Vlog Kak Gita yang berjudul “Yang
Penting Buat Diomongin │Beropini” Episode 26, Kak Gita bercerita bahwa dia
menerima comment negatif di vlog yang
dia upload dan merendahkan perempuan serta menganggap perempuan hanya sebagai “objek”
semata. Lalu, akhir-akhir ini di media massa dipenuhi pemberitaan kasus pelecehan
yang dialami Via Vallen. Mbak Via menerima DM dengan bahasa yang vulgar dan menurut
kabar beredar, DM tersebut dikirim oleh seorang pesepak bola asing yang
berkarir di Indonesia. Mbak Via mengupload DM tersebut dan menimbulkan berbagai
tanggapan dari warganet/netizen tak terkecuali tanggapan negatif. Ada yang
mengatakan itu lebay, itu hanya hal biasa dan sebagainya.
Menurut saya, yang dilakukan Kak Gita
dan Mbak Via untuk speak up ke publik
mengenai masalah yang mereka hadapi adalah tindakan yang patut diacungkan
jempol. Tidak semua perempuan berani untuk speak
up mengenai masalah seperti itu, apalagi yang hanya sekedar comment negatif atau pesan negatif.
Lebih banyak yang memilih untuk mencuekkan hal tersebut. Padahal tanpa
disadari, sikap cuek tersebut malah akan membuka pintu untuk pelecahan yang
lebih serius.
Hampir pada semua kasus pelecehan,
perempuan selalu disalahkan dengan berbagai alasan. Banyak yang mengatakan
karena perempuan pakaiannya seksi dan suka pamer foto seksi di medsos. Oke,
jika seperti itu kondisinya, tindakan perempuan tersebut tidak benar tetapi
bukan berarti laki-laki dengan mudahnya mengeluarkan kata-kata negatif, kasar,
dan melecehkan. Lalu bagaimana dengan perempuan yang sudah menutup aurat?

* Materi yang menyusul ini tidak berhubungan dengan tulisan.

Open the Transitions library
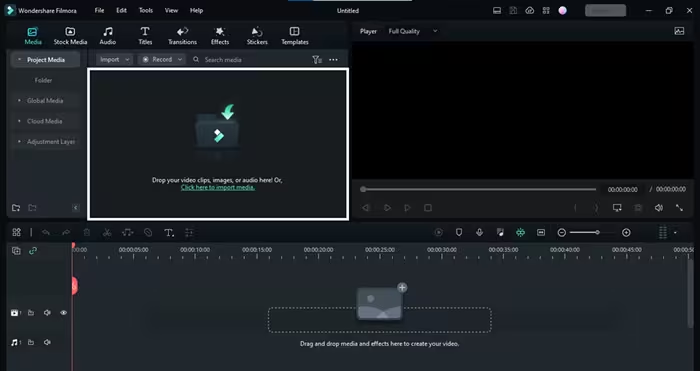700x371 pixels. click(x=182, y=36)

Perempuan yang berjilbab syar’i? Perempuan bercadar?
Saya bingung dengan pemikiran banyak
orang. Ketika perempuan seksi menjadi korban pelecehan, yang disalahkan selalu
perempuan. Lalu ketika perempuan menutup aurat bahkan bercadar, malah dikatakan
Islam fanatik bahkan teroris.
Sesuai ajaran agama saya yaitu Islam,
perempuan diwajibkan untuk menutup aurat, namun laki-laki juga diwajibkan
menundukkan pandangan. Banyak perempuan yang sudah berpakaian syar’i pun masih
menjadi korban pelecehan. Saya sangat berharap, ketika perempuan menutup
aurat, seharusnya laki-laki juga menundukkan pandangan. Lalu ketika ada perempuan yang masih berpakaian tak seharusnya, bukan berarti laki-laki dengan seenaknya melecehkan. Bagaimana jika suka sama suka? It's different case.

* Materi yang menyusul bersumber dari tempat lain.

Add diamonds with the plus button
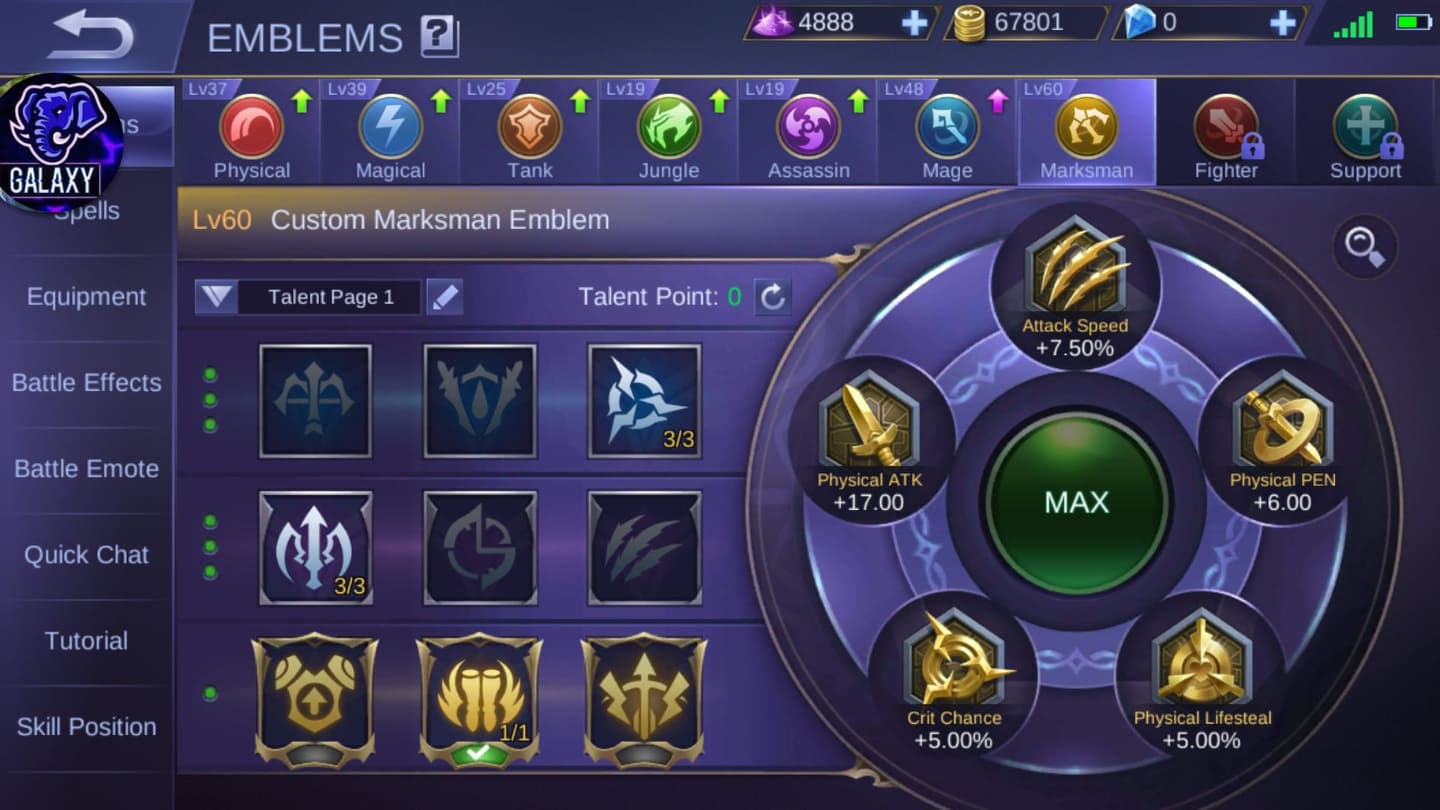The image size is (1440, 810). tap(1282, 23)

Saya tidak setuju ketika dalam kasus
pelecehan, perempuan selalu disalahkan. Selalu saja menyalahkan pakaian
perempuan. Lalu, bagaimana dengan kalian wahai laki-laki? Segampang itukah
kalian melontarkan kata-kata negatif yang merendahkan wanita? Semudah itukah
kalian menulis komentar negatif? Apakah kalian tidak punya hati ketika
memperkosa seorang perempuan?
Banyak yang berkata, “Laki-laki mah
emang begitu. Udah hasratnya seperti itu. Itu lumrah.” Hello!!! Pernyataan seperti
itu sama saja mendukung perbuatan hina laki-laki. Lalu jika memang hasrat
laki-laki lebih tinggi dari wanita, apakah patut membenarkan perbuatan hina
itu? Apakah pantas menganggap itu hal biasa dari diri laki-laki? Lalu perempuan
yang selalu salah? Laki-laki emang begitu?
Melalui tulisan ini, saya ingin mengajak
semuanya baik laki-laki maupun perempuan untuk menjaga perbuatan dan moral.
Untuk perempuan, ayo minimalisir penyebab yang dapat menimbulkan pelecehan.
Mungkin bisa dimulai dari cara berpakaian dan untuk muslimah, kalian pasti tau
ajaran agama Islam. Untuk laki-laki, hormatilah setiap perempuan. Saya yakin,
jika laki-laki itu memang baik, dia tidak akan mencari alasan untuk melakukan
perbuatan hina tersebut meskipun dia bisa saja melakukannya. Saya yakin, masih
banyak laki-laki yang menghormati perempuan dan untuk laki-laki di luar sana
yang selalu menghormati perempuan, saya ucapkan terima kasih banyak dan
tetaplah menjadi laki-laki yang menghormati dan menghargai perempuan karena
kalian dilahirkan dari rahim seorang perempuan.